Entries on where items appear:
....
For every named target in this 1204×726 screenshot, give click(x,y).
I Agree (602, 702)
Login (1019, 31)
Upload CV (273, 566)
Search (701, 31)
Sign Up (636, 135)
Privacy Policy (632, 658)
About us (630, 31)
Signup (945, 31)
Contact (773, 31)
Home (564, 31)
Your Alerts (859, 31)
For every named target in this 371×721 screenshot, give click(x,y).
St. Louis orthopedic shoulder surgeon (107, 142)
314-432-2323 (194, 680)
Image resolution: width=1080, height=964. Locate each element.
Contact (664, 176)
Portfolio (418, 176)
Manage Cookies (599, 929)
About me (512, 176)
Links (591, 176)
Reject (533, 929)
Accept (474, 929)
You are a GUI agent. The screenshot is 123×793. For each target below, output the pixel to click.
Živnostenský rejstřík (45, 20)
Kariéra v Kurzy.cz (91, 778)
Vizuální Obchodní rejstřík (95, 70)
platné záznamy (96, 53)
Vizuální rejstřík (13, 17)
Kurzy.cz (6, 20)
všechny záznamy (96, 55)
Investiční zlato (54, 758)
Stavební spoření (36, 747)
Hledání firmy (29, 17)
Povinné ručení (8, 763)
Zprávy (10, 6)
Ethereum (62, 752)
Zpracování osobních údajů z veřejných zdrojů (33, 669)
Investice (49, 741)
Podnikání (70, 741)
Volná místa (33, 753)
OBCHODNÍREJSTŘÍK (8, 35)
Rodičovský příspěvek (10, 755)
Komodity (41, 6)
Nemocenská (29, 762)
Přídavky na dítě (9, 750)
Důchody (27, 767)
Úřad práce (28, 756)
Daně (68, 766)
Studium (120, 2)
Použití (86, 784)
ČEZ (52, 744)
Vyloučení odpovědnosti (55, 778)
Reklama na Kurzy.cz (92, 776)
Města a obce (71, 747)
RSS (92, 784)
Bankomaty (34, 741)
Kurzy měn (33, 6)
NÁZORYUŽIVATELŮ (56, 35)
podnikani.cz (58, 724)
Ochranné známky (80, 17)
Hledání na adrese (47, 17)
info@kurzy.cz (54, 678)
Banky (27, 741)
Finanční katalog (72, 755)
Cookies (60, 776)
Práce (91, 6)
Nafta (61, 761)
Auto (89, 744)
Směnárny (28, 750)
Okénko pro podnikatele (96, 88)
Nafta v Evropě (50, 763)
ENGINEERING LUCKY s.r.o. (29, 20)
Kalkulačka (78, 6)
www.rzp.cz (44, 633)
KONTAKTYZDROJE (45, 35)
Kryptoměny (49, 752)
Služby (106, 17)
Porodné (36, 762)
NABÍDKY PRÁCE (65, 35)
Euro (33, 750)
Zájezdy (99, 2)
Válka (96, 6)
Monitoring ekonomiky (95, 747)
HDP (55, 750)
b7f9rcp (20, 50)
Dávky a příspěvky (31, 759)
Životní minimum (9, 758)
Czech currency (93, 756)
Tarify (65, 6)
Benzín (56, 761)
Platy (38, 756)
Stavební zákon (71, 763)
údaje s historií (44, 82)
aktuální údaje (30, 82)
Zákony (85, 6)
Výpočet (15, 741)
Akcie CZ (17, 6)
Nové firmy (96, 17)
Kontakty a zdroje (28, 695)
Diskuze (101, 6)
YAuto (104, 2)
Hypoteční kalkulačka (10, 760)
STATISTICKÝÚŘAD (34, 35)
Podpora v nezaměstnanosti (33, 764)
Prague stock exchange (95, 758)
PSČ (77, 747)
....
Task description: Rescale the listing from the line that contains "Směnárny (28, 750)" through the end of the listing, writing out each of those lines again with its answer coordinates multiplied by 0.75. Round each result to a whole number, rounding halves up.

Finished task:
Směnárny (21, 563)
Okénko pro podnikatele (72, 66)
Nafta v Evropě (38, 572)
ENGINEERING LUCKY s.r.o. (22, 15)
Kalkulačka (59, 5)
www.rzp.cz (33, 475)
KONTAKTYZDROJE (34, 26)
Kryptoměny (37, 564)
Služby (80, 13)
Porodné (27, 572)
NABÍDKY PRÁCE (49, 26)
Euro (25, 563)
Zájezdy (74, 2)
Válka (72, 5)
Monitoring ekonomiky (71, 560)
HDP (41, 563)
b7f9rcp (15, 38)
Dávky a příspěvky (23, 569)
Životní minimum (7, 569)
Czech currency (70, 567)
Tarify (49, 5)
Benzín (42, 571)
Platy (29, 567)
Stavební zákon (53, 572)
údaje s historií (33, 62)
aktuální údaje (23, 62)
Zákony (64, 5)
Výpočet (11, 556)
Akcie CZ (13, 5)
Nové firmy (72, 13)
Kontakty a zdroje (21, 521)
Diskuze (76, 5)
YAuto (78, 2)
Hypoteční kalkulačka (8, 570)
STATISTICKÝÚŘAD (26, 26)
Podpora v nezaměstnanosti (25, 573)
Prague stock exchange (71, 569)
PSČ (58, 560)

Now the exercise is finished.